> _Task description_
Starting at the line that contains "Image resolution: width=697", write out every line to the end of the records below exactly, and leave out the pictures.

Saved data entries

•••

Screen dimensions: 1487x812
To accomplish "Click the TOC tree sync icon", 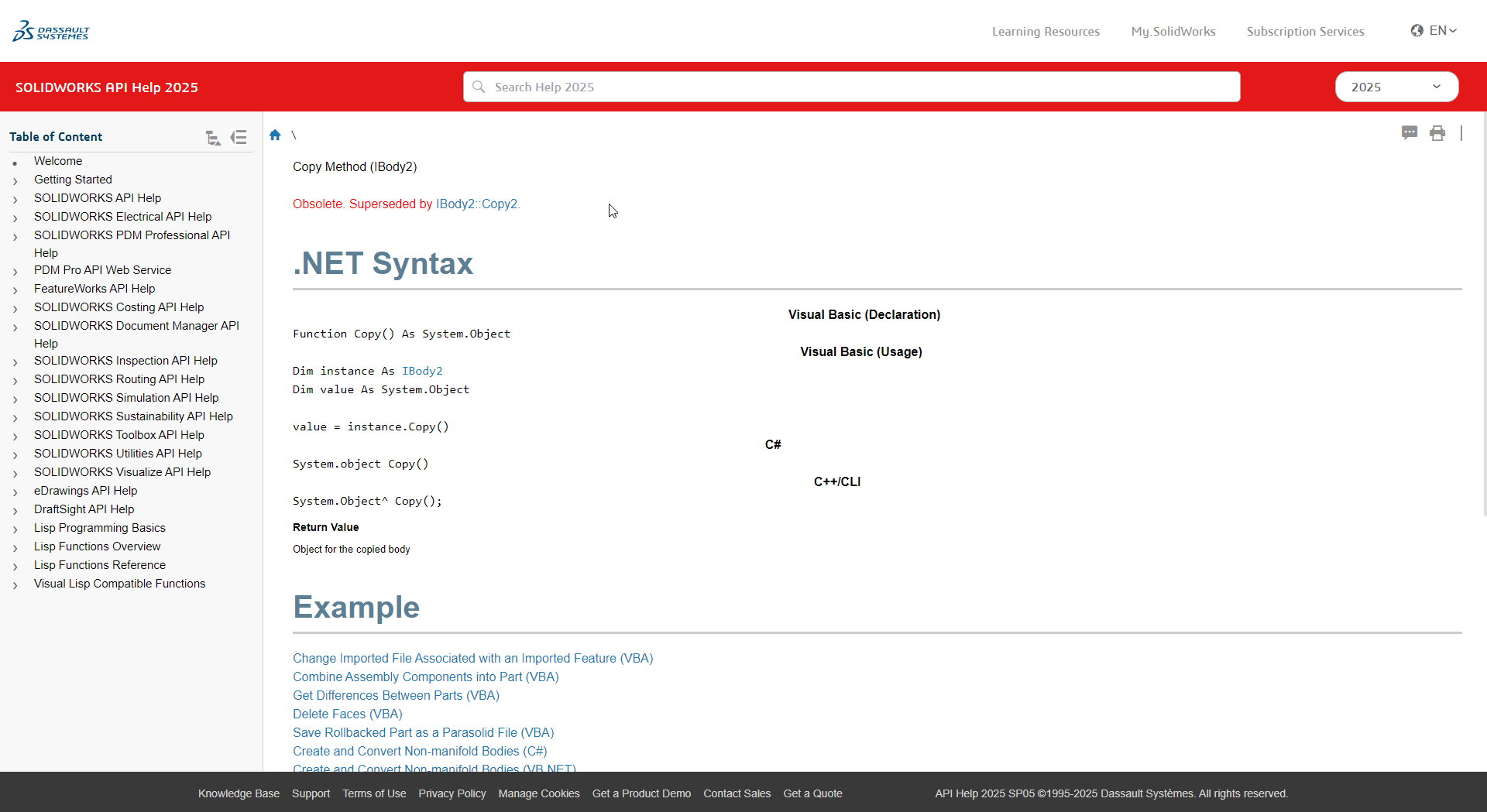I will coord(213,138).
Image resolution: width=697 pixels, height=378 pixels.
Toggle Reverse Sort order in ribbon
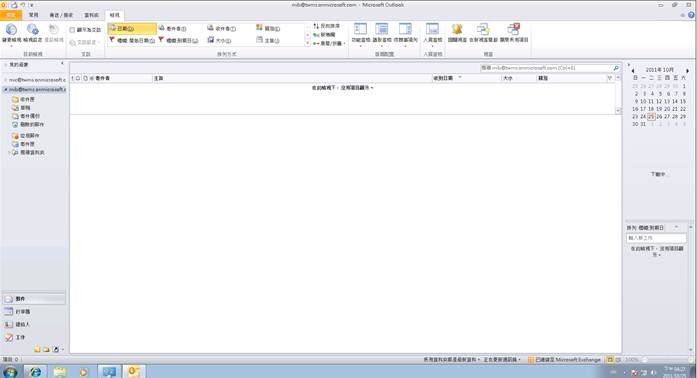327,26
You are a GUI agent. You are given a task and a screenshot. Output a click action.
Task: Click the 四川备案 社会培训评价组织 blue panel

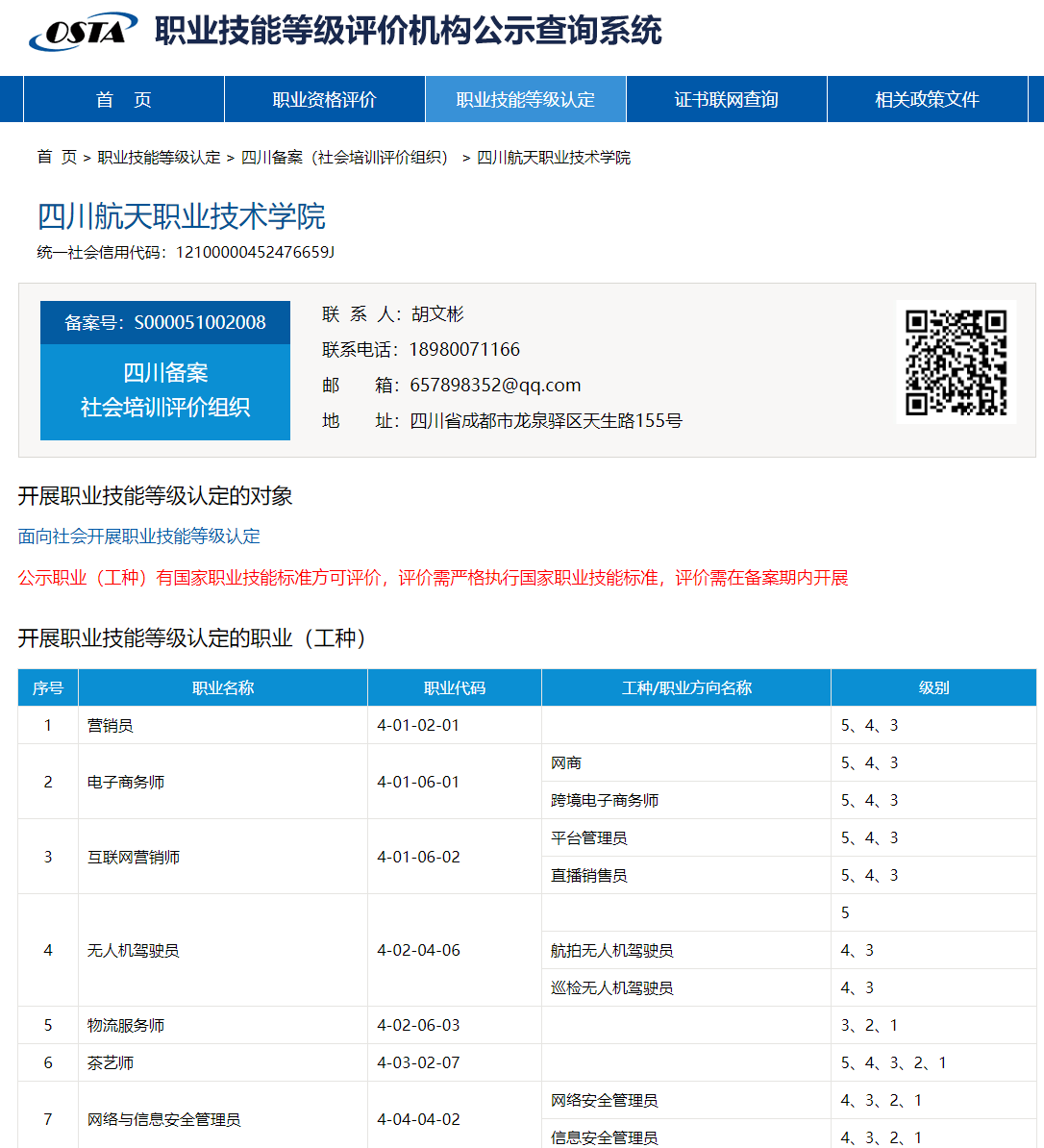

•••

> _Response to this exercise_
Image resolution: width=697 pixels, height=378 pixels.
Toggle Reverse Sort order in ribbon
327,26
You are a GUI agent. You are given a task and a screenshot. Output a click action.
Task: Click the 四川备案 社会培训评价组织 blue panel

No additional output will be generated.